Neither of these solutions is ideal for high-performance parsing, either due to the complexity of correct float parsers in the former, or the major performance issues in the latter.
A solution that would satisfy the vast majority of cases would be as follows:
pub trait FloatFromParts {
fn from_parts(integral: &str, fractional: &str, exponent: i64, negative: bool) -> Self;
}
impl FloatFromParts for f32 {
...
}
impl FloatFromParts for f64{
...
}
This has major advantages:
- It allows significant code re-use with
dec2flt
, since we already need to parse the integral and fractional digits separately, parse an exponent to ani64
, and determine if the float is negative. All the internal algorithms will therefore share the same code. - It covers the vast majority of cases, without adding performance penalties. The only common cases this does not cover is floats with digit separators.

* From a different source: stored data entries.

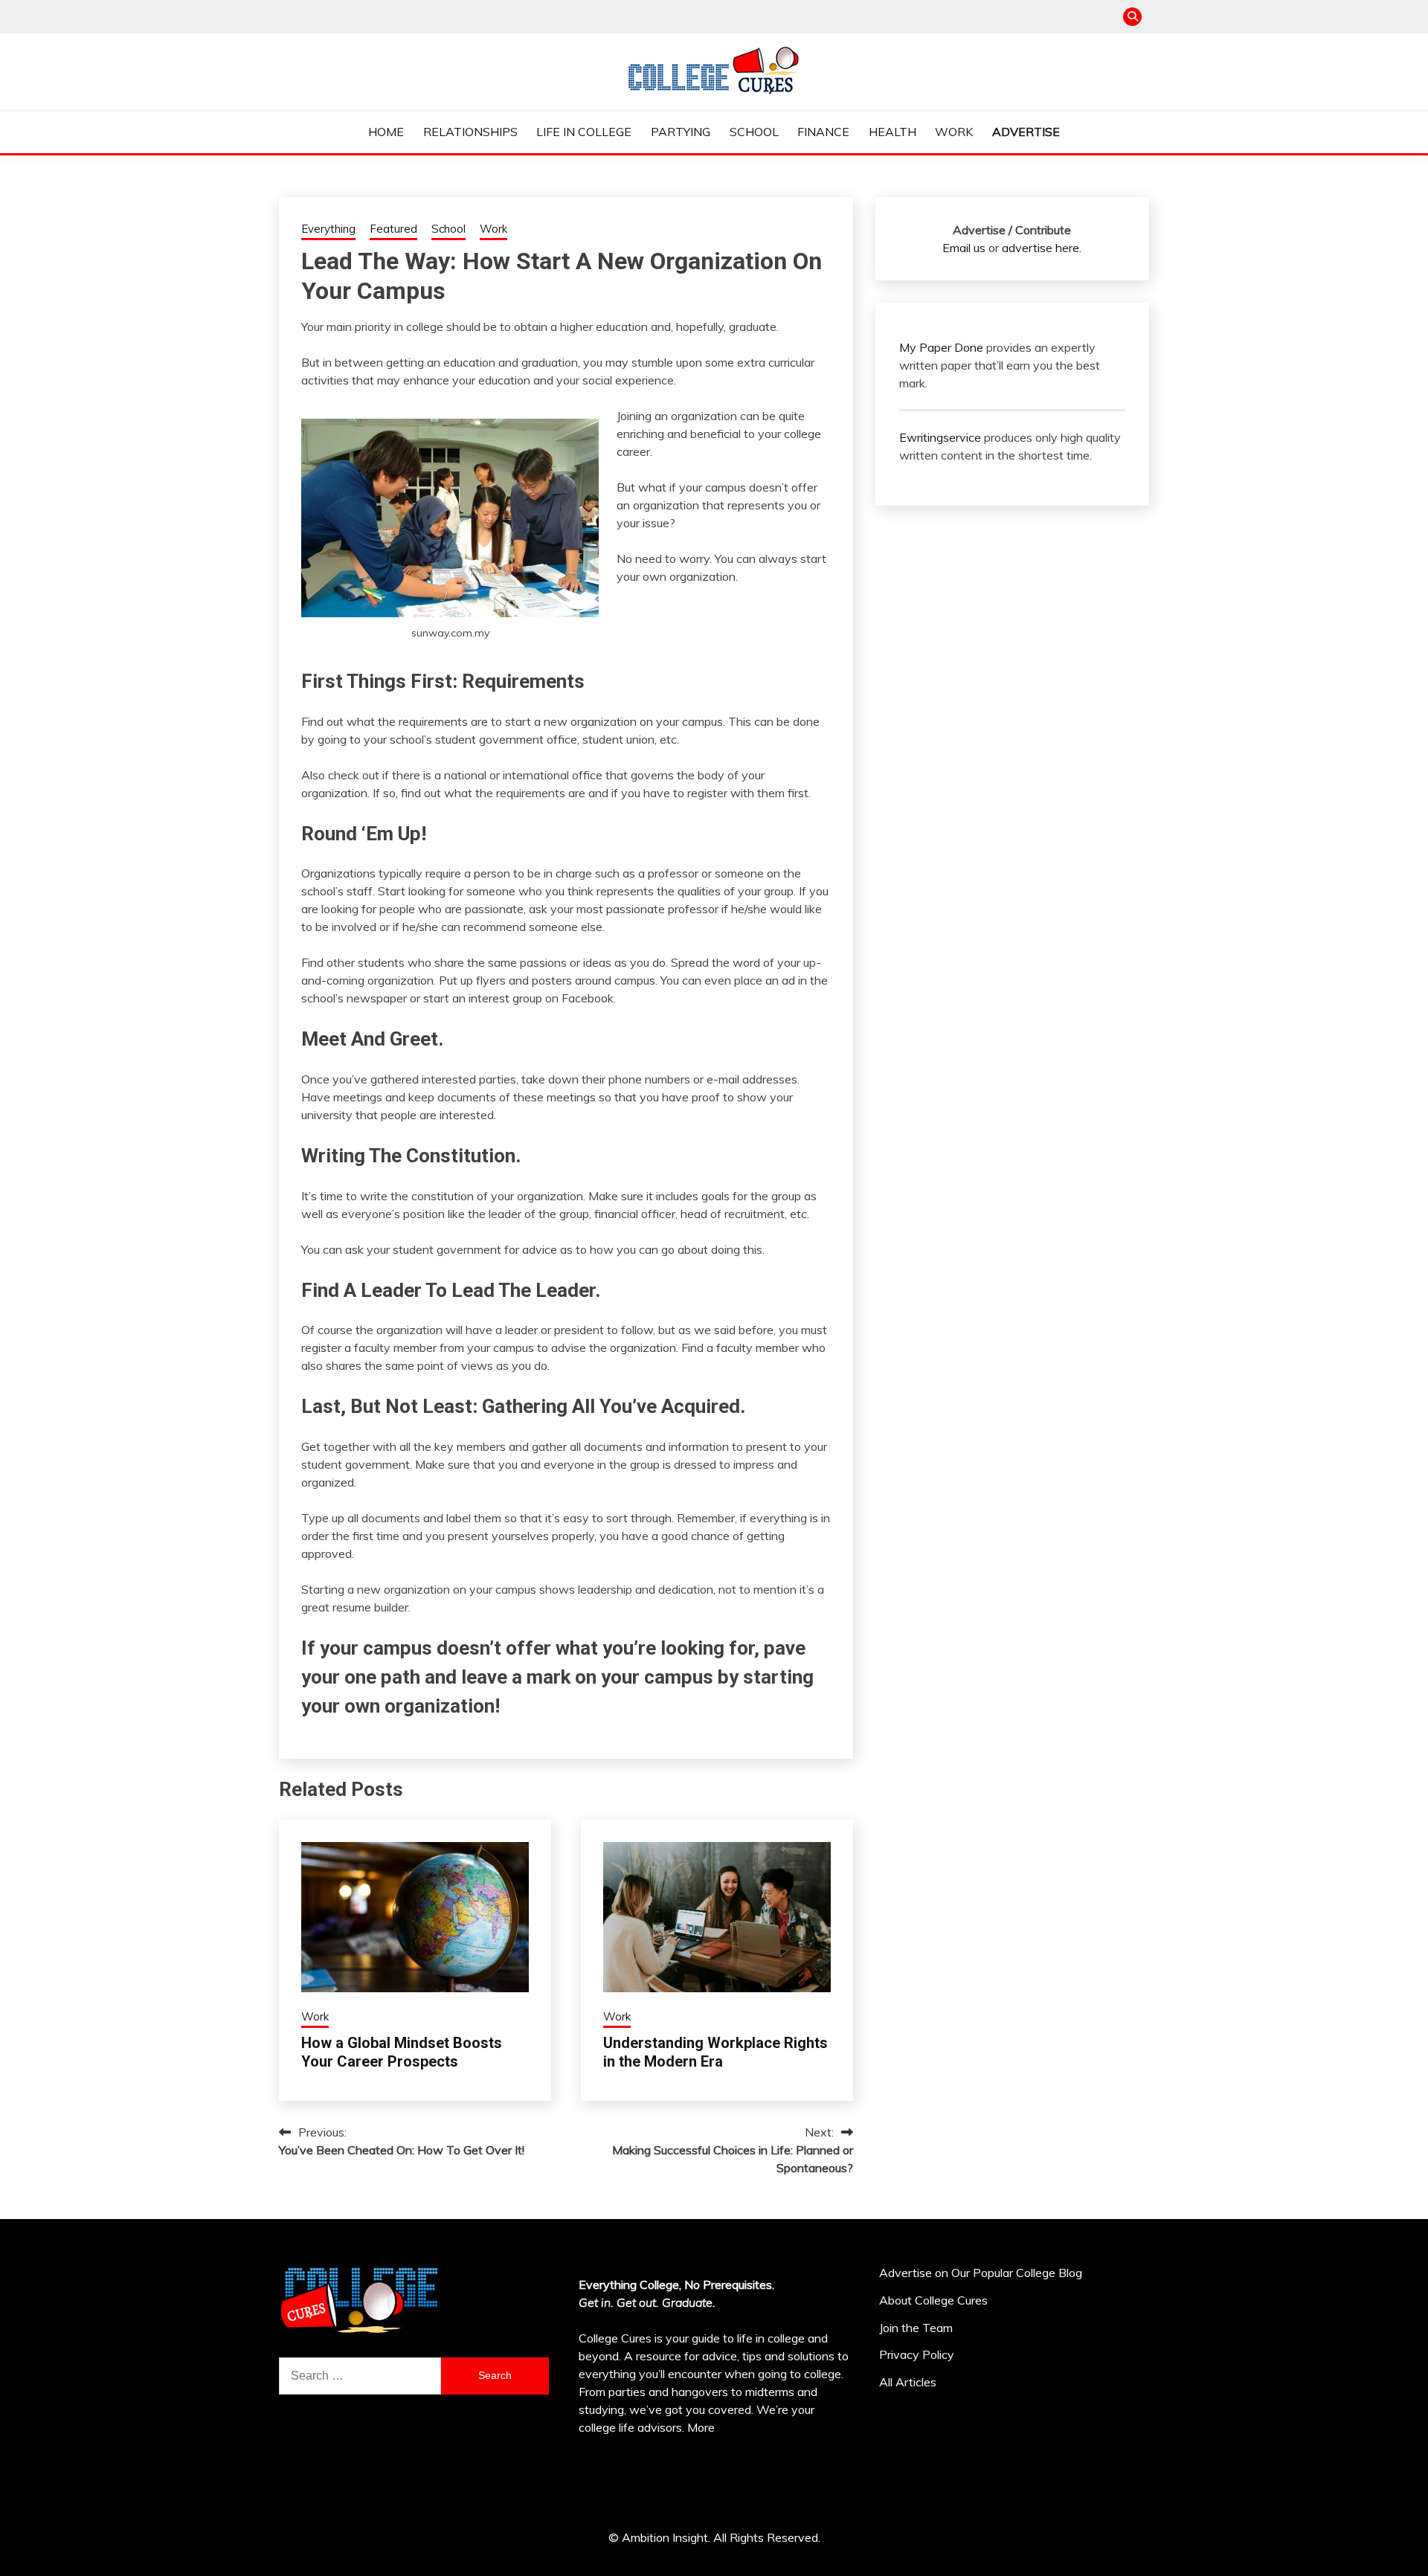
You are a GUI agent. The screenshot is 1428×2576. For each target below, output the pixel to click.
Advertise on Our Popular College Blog (980, 2272)
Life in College (583, 131)
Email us (963, 247)
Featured (393, 229)
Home (386, 131)
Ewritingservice (940, 437)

This would allow numerous data-interchange parsers (as well as compilers written in Rust) to use the Rust core library for float parsing. This would also require minimal additions to dec2flt
. This would not include special values (which is a feature, since many data interchange formats, such as JSON, do not support special floats).
Note: This would only encompass decimal strings, so float strings like C/C++ hexadecimal strings would not be included.